Games have driven AI research since Shannon (1950) and Turing (1950) because they are: - Well-defined: clear rules, win/loss/draw criteria - Challenging: exponential state spaces (chess: ~10^47 states) - Adversarial: another agent actively works against you - Benchmarkable: easily measurable progress

Key milestones: IBM Deep Blue (chess, 1997), Google AlphaGo (go, 2016), OpenAI Five (Dota 2, 2019).


Formal Game Definition

A two-player, deterministic, zero-sum game of perfect information is defined by:

Component Meaning
S₀ Initial state
TO-MOVE(s) Which player moves in state s
ACTIONS(s) Legal moves in state s
RESULT(s, a) Successor state after action a
IS-TERMINAL(s) True if game is over
UTILITY(s, p) Final numeric value for player p in terminal state s

For zero-sum games: UTILITY(s, MAX) + UTILITY(s, MIN) = constant.

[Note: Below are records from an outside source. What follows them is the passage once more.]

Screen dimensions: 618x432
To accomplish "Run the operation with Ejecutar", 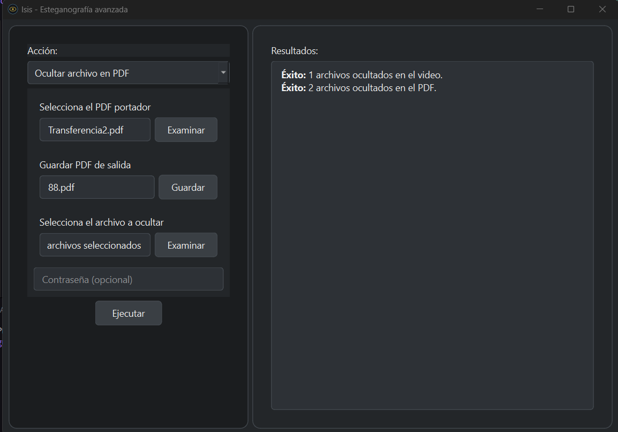I will tap(129, 314).
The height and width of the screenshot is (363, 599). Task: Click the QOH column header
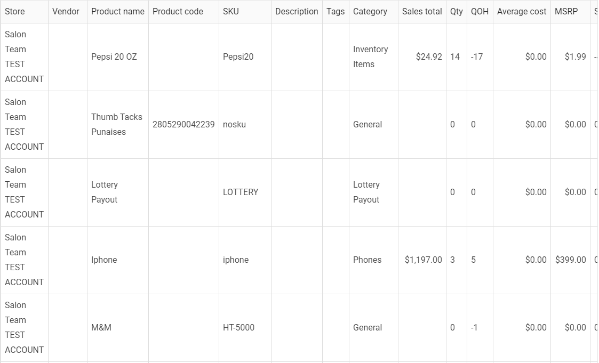coord(480,11)
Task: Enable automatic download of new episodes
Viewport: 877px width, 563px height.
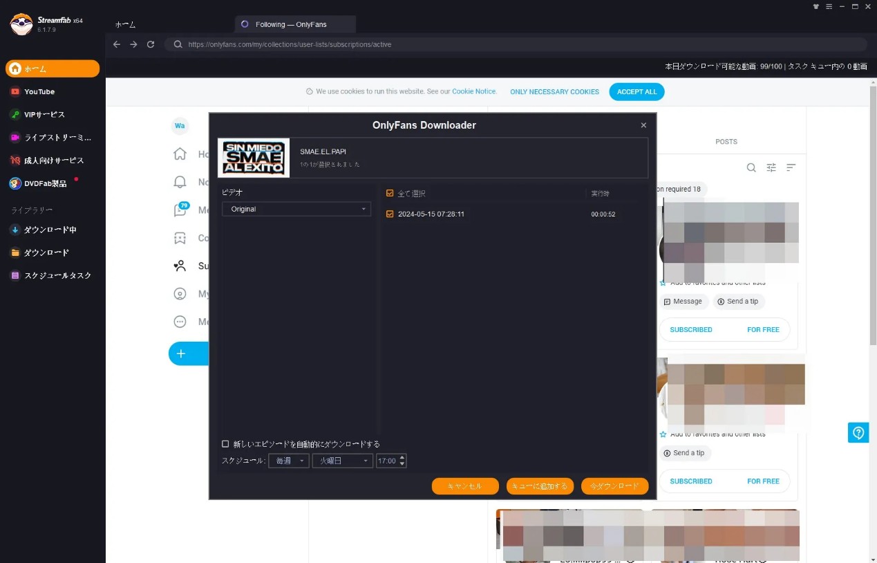Action: (x=225, y=444)
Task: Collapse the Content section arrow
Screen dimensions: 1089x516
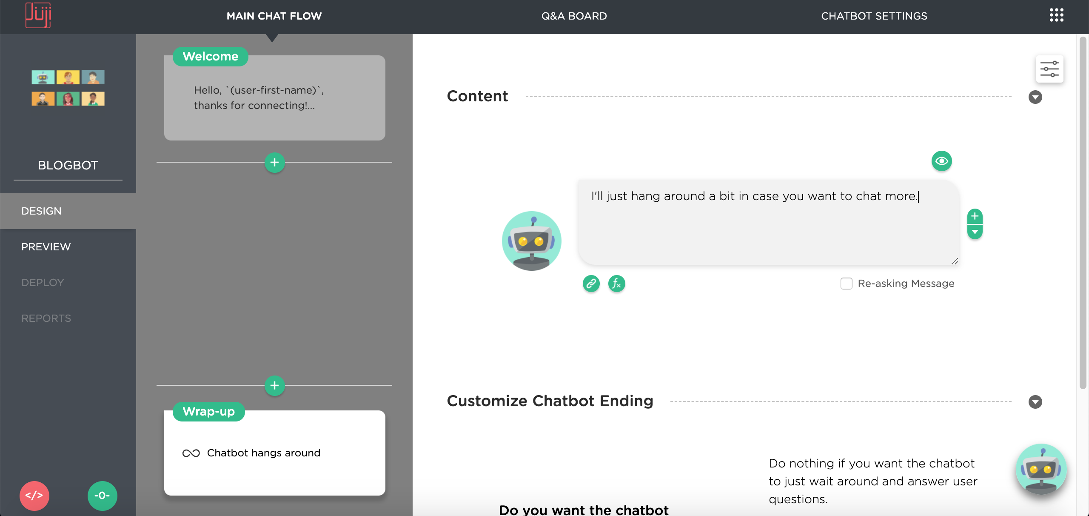Action: point(1035,97)
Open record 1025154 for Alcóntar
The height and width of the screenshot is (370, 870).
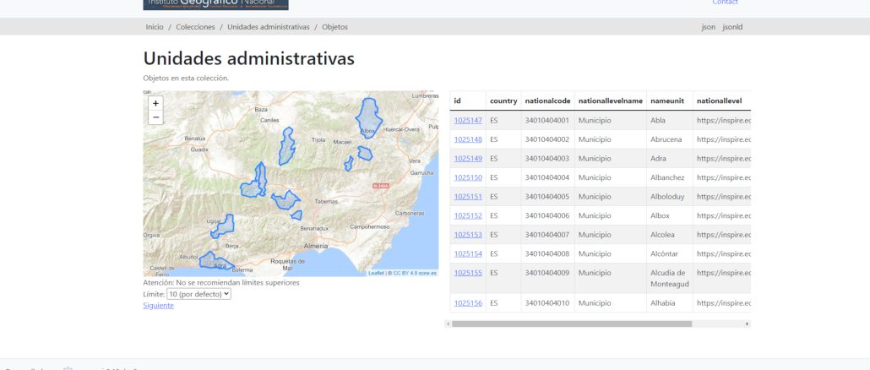pyautogui.click(x=468, y=253)
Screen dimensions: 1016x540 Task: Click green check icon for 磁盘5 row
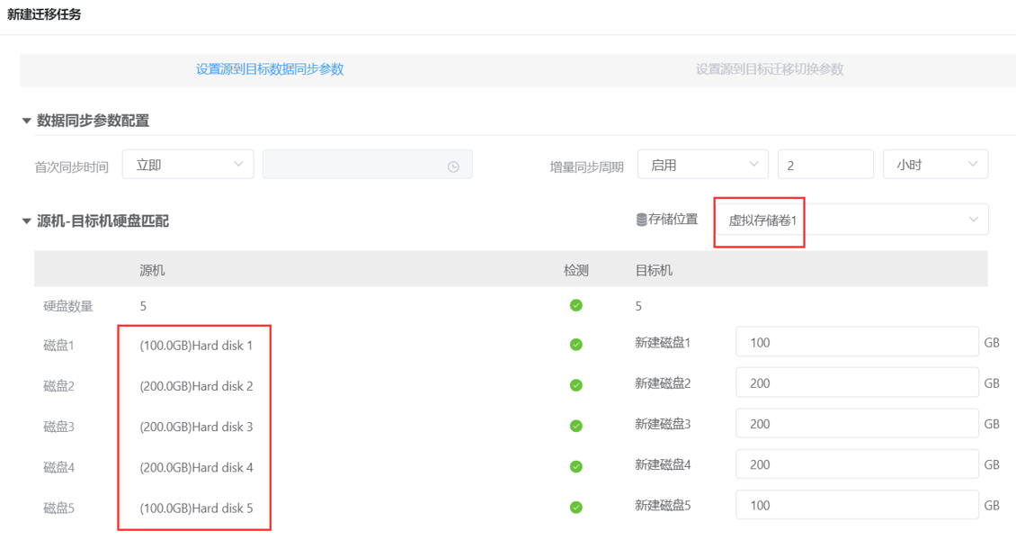coord(575,507)
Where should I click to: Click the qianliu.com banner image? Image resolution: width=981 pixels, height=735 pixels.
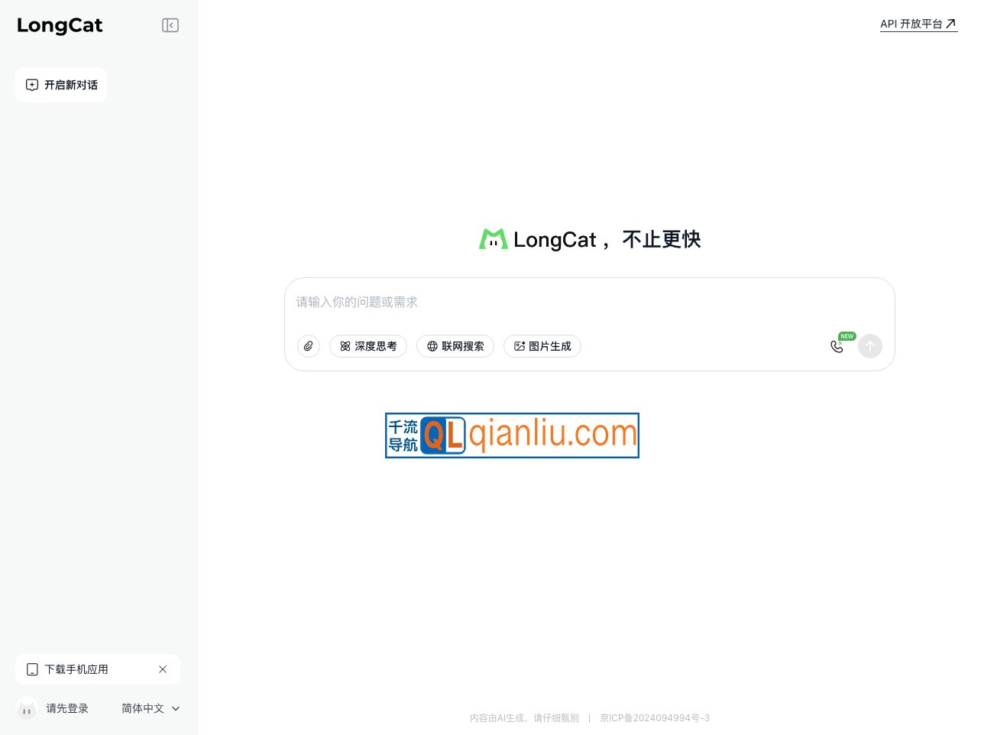click(512, 435)
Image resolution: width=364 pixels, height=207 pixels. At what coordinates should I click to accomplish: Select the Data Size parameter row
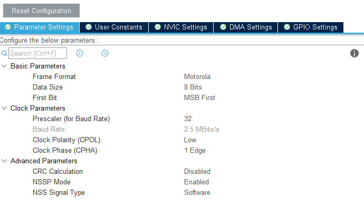click(x=182, y=87)
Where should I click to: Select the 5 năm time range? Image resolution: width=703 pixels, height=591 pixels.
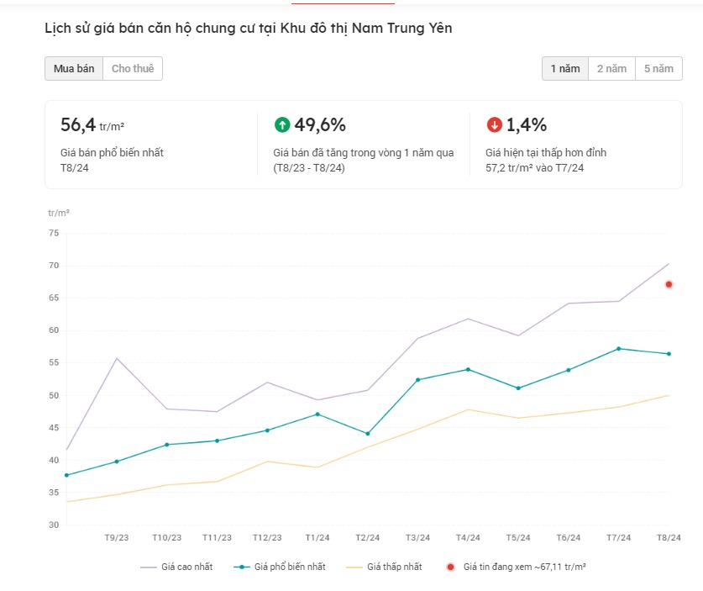(x=658, y=69)

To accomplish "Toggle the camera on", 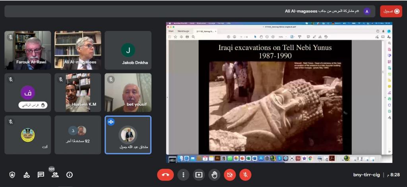I will (229, 175).
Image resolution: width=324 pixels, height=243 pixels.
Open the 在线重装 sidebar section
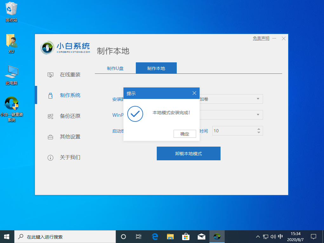pos(70,75)
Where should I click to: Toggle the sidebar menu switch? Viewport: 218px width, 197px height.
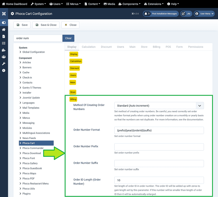4,23
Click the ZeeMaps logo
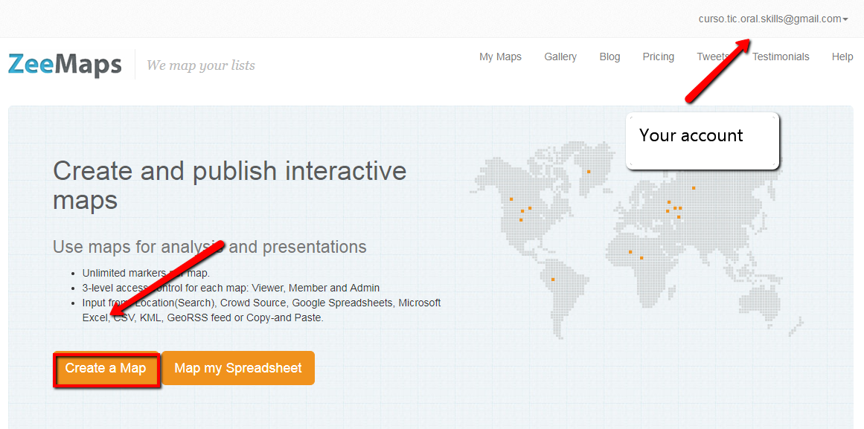The height and width of the screenshot is (429, 864). 65,65
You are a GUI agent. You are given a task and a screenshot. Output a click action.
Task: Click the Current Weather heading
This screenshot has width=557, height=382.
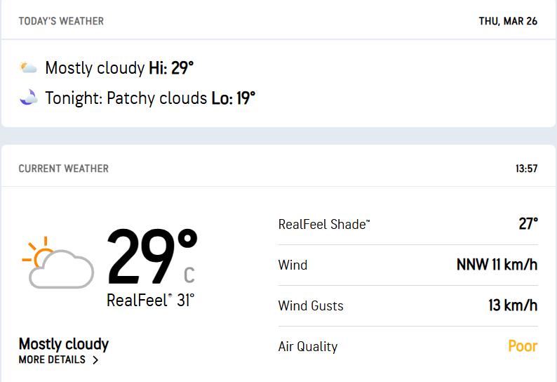(x=64, y=169)
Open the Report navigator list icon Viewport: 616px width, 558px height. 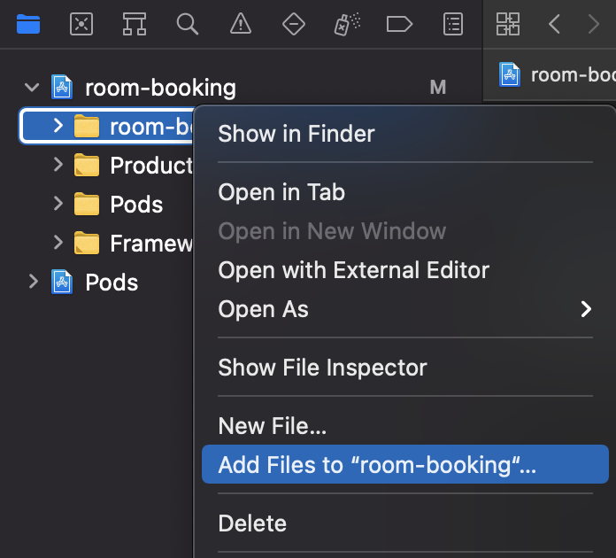(x=453, y=24)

Convention: MAX player tries to maximize utility; MIN player tries to minimize it.


Types of Games

Deterministic Stochastic
Perfect info Chess, Go, Checkers Backgammon, Monopoly
Imperfect info Battleship Poker, Bridge

Game Tree

The game tree unfolds all possible plays from the initial state. Properties:

For chess: b ≈ 35, d ≈ 80 → 35^80 ≈ 10^123 nodes — impossible to search exhaustively.


The Core Challenge

Unlike single-agent search where a path to the goal is sufficient, in adversarial search: - MAX cannot control MIN’s moves - An optimal plan for MAX must handle all possible MIN responses - Solution is a strategy (policy): a mapping from states to actions


Chapter Roadmap

  1. Minimax: exact optimal strategy for two-player zero-sum games
  2. Alpha-Beta Pruning: prune irrelevant subtrees without losing optimality
  3. Heuristic Evaluation: approximate deep search with eval functions
  4. Monte Carlo Tree Search (MCTS): simulation-based search — no eval function
  5. Stochastic Games: expectiminimax for chance nodes
  6. Partially Observable Games: imperfect information

Connection to RL

Game playing = two-agent RL (multi-agent RL / MARL). AlphaGo / AlphaZero = MCTS + deep RL (policy + value networks trained by self-play).

For DynamICCL: adversarial framing applies to distributed training where some nodes may be slow/faulty — the “optimizer” adapts against an “adversarial” environment.